Nel corso degli anni, la Magistratura ordinaria è stata, altresì, investita dell’esame di numerosi casi riguardanti i danni alla salute subiti da cittadini in conseguenza della vaccinazione antiinfluenzale che, come è noto, è una vaccinazione soltanto raccomandata e non obbligatoria.

Con la sentenza n. 268 del 14.12.2017, la Corte Costituzionale ha dichiarato incostituzionale l’art. 1, c. 1, Legge 210/1992, nella parte in cui non è stato previsto il diritto all’indennizzo, alle condizioni e nei modi stabiliti dalla medesima legge, nei confronti di coloro che si siano sottoposti a vaccinazione antinfluenzale.

Pertanto, chi ha subito danni psico-fisici permanenti causati dalla vaccinazione antinfluenzale ha diritto ad essere risarcito.

Anche in questo caso, l’onere della prova relativo all’esistenza del nesso di causalità tra vaccinazione e menomazione è a carico del ricorrente.

Con tale pronunzia la Corte Costituzionale ha ritenuto che la presenza di diffuse e reiterate campagne di sensibilizzazione a favore della pratica delle vaccinazioni sia idonea a sviluppare nei cittadini un certo grado di “affidamento” nei confronti di quanto raccomandato dalle pubbliche autorità e crei, di conseguenza, un obbligo per lo Stato di risarcire gli eventuali danni causati dai vaccini stessi. 

Conseguentemente, la Corte Costituzionale ha ritenuto che “-omissis- non vi è ragione di differenziare il caso in cui il trattamento sanitario sia imposto per legge -omissis-” da quello “-omissis- in cui esso sia, in base a una legge, promosso dalla pubblica autorità, in vista della sua diffusione capillare nella società -omissis-”.

 


 

Tale principio trova riscontro anche in una recente sentenza del Tribunale di Milano, la n. 557 del 05.03.2019 con cui il Giudice di prime cure ha condannato il Ministero della Salute alla corresponsione, in favore della danneggiata, dell’indennizzo stabilito dalla Legge n. 210/1992, sulla base di una valutazione del Consulente Tecnico d’Ufficio (CTU) che affermava la riconducibilità, con criterio di relazione probabilistica concreta, della sindrome di Guillain-Barré / Miller-Fisher all’inoculazione vaccinale a cui la paziente si era sottoposta nel novembre 2012.

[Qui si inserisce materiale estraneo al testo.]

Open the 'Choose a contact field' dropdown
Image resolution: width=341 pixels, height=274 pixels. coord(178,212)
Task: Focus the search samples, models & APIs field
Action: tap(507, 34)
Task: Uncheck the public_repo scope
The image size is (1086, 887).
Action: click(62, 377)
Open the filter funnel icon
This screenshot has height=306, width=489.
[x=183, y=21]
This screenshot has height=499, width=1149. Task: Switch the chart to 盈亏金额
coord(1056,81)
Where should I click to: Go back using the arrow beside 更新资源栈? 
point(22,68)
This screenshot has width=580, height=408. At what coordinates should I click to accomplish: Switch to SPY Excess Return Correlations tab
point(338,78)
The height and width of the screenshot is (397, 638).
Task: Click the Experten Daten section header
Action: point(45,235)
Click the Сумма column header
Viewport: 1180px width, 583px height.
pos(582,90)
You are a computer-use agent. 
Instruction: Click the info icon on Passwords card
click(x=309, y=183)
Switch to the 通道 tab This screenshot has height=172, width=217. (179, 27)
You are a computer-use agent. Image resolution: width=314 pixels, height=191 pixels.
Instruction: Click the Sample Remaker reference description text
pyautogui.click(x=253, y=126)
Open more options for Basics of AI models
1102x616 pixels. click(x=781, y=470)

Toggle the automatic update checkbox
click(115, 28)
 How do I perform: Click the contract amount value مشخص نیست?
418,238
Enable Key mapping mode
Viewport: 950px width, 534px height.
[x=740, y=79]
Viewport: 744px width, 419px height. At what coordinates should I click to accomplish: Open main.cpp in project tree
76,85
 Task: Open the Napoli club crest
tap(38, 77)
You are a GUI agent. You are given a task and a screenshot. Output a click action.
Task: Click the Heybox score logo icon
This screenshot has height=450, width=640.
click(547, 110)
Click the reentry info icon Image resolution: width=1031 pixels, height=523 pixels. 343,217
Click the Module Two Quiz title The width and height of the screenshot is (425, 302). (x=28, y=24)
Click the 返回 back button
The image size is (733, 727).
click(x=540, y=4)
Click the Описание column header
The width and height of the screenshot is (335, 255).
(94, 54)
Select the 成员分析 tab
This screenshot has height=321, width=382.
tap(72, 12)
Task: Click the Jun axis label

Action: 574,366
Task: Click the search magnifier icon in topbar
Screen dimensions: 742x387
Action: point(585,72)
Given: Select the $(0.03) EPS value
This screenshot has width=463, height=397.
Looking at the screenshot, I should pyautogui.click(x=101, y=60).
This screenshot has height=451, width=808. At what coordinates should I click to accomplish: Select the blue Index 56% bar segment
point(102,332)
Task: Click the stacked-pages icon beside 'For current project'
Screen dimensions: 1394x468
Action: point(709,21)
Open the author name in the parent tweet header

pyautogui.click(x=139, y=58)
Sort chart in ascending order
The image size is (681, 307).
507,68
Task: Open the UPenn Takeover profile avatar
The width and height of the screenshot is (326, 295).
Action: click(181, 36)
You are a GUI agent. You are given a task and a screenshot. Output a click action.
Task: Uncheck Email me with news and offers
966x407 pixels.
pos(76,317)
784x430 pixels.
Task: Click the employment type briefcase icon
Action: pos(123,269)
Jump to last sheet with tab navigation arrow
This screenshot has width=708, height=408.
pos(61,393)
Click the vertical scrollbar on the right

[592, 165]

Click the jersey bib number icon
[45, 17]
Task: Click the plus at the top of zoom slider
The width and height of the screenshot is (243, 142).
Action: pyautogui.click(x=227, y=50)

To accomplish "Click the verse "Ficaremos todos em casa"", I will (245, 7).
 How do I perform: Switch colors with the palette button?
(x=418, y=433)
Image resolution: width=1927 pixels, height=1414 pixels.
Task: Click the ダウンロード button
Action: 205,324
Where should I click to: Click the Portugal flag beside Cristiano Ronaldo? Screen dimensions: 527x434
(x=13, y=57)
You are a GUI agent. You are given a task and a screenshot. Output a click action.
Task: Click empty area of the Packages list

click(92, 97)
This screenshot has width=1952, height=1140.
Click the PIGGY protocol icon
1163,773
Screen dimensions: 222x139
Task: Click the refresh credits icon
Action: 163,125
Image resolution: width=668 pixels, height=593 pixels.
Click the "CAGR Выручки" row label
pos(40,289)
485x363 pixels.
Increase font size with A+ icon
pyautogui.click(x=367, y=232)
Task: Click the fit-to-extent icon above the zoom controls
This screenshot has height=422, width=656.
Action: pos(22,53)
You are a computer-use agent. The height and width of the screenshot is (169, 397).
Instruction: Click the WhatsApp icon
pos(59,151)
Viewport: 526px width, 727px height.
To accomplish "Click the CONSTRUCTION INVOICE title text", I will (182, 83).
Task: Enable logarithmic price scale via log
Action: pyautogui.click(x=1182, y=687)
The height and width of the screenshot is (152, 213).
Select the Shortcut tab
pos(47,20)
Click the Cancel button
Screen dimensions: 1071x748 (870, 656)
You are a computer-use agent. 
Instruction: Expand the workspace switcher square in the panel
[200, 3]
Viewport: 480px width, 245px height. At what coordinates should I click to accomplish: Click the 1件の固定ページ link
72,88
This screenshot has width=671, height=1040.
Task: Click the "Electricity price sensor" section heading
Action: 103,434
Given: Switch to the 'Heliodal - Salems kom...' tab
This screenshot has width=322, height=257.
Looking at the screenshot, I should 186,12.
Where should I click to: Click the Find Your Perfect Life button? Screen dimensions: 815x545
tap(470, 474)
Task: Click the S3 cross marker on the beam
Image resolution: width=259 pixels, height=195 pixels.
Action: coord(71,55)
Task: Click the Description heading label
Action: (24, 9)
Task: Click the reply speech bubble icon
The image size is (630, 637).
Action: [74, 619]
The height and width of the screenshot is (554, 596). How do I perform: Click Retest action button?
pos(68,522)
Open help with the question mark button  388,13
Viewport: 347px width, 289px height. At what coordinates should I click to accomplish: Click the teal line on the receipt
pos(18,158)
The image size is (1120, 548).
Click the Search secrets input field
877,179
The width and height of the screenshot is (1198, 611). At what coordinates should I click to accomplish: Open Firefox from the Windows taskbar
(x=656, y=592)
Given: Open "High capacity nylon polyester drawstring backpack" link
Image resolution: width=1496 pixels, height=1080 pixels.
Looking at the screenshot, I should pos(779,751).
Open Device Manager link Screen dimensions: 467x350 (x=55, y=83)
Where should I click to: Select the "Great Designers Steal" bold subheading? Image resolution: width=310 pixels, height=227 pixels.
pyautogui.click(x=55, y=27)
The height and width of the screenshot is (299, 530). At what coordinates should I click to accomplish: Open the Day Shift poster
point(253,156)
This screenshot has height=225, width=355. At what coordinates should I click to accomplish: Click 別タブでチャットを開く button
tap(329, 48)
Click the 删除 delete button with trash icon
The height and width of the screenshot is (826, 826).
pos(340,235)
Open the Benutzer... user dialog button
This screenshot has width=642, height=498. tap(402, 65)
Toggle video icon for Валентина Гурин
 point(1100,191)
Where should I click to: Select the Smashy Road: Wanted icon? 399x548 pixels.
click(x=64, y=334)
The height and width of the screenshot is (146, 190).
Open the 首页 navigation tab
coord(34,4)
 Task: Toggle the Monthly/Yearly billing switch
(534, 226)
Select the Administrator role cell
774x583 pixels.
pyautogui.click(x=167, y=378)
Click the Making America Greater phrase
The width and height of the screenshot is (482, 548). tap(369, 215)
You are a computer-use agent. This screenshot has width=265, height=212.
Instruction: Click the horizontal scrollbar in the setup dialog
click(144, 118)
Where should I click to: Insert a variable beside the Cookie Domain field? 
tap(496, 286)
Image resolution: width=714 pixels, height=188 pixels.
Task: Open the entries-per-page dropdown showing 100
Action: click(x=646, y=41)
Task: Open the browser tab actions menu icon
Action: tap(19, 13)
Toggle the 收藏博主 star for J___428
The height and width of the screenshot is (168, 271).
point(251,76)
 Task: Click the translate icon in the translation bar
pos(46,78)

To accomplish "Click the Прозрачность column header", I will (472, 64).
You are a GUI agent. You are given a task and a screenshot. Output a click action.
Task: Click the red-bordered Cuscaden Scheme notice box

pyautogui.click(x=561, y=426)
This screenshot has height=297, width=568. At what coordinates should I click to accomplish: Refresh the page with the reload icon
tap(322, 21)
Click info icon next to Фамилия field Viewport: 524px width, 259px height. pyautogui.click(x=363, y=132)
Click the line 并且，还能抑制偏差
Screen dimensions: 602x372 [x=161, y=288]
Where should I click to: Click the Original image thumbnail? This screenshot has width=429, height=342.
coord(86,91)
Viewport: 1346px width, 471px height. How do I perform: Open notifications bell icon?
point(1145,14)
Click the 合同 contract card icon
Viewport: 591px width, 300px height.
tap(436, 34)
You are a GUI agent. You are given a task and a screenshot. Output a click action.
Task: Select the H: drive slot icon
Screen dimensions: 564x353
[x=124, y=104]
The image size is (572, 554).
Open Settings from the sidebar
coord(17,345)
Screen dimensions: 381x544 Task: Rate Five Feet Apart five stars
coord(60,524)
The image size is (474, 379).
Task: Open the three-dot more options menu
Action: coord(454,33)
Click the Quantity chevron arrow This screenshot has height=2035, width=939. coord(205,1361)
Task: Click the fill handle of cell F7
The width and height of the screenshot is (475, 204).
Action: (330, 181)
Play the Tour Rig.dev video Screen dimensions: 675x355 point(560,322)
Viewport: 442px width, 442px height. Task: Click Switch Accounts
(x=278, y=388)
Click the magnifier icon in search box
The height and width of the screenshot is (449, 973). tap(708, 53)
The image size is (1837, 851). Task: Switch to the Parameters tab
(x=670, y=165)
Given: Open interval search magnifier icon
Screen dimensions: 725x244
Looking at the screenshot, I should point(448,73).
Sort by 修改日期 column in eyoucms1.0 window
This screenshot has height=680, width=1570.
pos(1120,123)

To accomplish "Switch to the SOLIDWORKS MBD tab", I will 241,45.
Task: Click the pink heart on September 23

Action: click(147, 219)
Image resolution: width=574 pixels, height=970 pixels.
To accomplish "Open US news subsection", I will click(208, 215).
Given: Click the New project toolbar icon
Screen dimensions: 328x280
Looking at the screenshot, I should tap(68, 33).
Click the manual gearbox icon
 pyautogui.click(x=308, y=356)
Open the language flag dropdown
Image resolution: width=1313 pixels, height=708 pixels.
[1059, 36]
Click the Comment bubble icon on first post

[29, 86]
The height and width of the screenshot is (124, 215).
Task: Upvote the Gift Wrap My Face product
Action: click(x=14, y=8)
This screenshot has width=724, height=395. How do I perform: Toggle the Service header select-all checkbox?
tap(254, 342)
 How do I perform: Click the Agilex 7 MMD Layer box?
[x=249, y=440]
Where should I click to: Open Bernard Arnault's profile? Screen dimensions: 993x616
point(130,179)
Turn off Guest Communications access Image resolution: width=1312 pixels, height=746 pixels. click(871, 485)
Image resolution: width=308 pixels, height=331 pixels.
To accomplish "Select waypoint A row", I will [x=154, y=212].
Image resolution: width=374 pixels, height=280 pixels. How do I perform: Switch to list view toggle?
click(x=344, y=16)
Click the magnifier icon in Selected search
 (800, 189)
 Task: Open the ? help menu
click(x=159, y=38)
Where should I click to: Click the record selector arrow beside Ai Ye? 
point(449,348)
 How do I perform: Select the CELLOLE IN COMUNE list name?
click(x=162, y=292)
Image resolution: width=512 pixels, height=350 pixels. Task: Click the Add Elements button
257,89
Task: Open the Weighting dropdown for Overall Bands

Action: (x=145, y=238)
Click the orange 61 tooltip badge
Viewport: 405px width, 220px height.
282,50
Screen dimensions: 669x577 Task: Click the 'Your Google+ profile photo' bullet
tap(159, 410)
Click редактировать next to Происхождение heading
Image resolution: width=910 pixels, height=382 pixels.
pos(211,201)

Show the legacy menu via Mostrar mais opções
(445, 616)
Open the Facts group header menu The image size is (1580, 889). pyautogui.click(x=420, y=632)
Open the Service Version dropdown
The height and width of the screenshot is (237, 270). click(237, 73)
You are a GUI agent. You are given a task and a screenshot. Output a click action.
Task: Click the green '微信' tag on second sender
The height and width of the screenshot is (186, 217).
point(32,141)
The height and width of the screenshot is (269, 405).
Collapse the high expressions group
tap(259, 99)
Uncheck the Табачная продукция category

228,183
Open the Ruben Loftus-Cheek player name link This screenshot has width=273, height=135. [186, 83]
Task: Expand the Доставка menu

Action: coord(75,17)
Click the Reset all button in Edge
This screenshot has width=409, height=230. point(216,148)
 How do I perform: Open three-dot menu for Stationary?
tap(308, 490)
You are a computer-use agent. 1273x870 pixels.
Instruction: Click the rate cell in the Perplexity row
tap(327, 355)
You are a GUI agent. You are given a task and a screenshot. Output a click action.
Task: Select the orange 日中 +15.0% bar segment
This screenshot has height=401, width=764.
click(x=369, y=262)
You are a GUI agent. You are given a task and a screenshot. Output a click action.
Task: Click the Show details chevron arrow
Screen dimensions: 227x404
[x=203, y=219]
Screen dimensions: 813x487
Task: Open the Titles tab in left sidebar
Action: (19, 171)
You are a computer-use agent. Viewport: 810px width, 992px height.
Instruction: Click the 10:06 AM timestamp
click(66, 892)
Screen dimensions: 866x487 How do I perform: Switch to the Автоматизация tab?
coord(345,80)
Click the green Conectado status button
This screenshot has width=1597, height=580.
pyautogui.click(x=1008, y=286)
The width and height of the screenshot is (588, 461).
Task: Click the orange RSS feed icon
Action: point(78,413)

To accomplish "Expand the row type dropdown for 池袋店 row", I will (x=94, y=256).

Nell’attesa della commercializzazione del vaccino che attualmente desta più interesse (quello contro il Covid-19), l’Organizzazione Mondiale della Sanità ha già rivolto, ai vari Stati, raccomandazioni volte alla messa in atto di tutti gli accorgimenti possibili ad evitare il sovrapporsi di sintomatologie simili a quelle del Coronavirus, in vista del prossimo autunno.

Ciò, in quanto essendo ancora distanti dalla fine della pandemia, occorre ridurre al minimo i fattori che possono confondere una diagnosi precoce del Covid-19, visto che anche l’influenza è malattia provocata da virus che infettano le vie aeree (naso, gola, polmoni) e, nell’immediatezza o, comunque, nei casi meno gravi, può provocare affezioni non facilmente siano distinguibili dall’influenza.

In Italia, benché la maggior parte delle Regioni sia al vaglio di soluzioni tra cui se, dal prossimo autunno, rendere obbligatorio il vaccino antinfluenzale o meno e per chi (se per l’intera collettività o solo per alcune categorie tipo gli operatori sanitari, i minorenni e gli anziani), c’è una Regione che ha già raccolto la richiesta dell’OMS.

 


 

La Regione Lazio, infatti, con un provvedimento recente ha stabilito l’obbligatorietà della vaccinazione antinfluenzale e anti-pneumococcica per tutti i cittadini over 65 anni e per tutto il personale sanitario, con decorrenza dal 15.09.2020.

Pertanto, ciò che in questo momento resta, sicuramente, è la grande speranza e l’augurio che il nuovo vaccino contro il Covid-19 (attualmente in via di sperimentazione su 500 volontari), venga reso disponibile in tempi ragionevoli, sia sicuro e, soprattutto, ben tollerato, così da apportare solo benefici all’umanità e nessun effetto dannoso alla salute.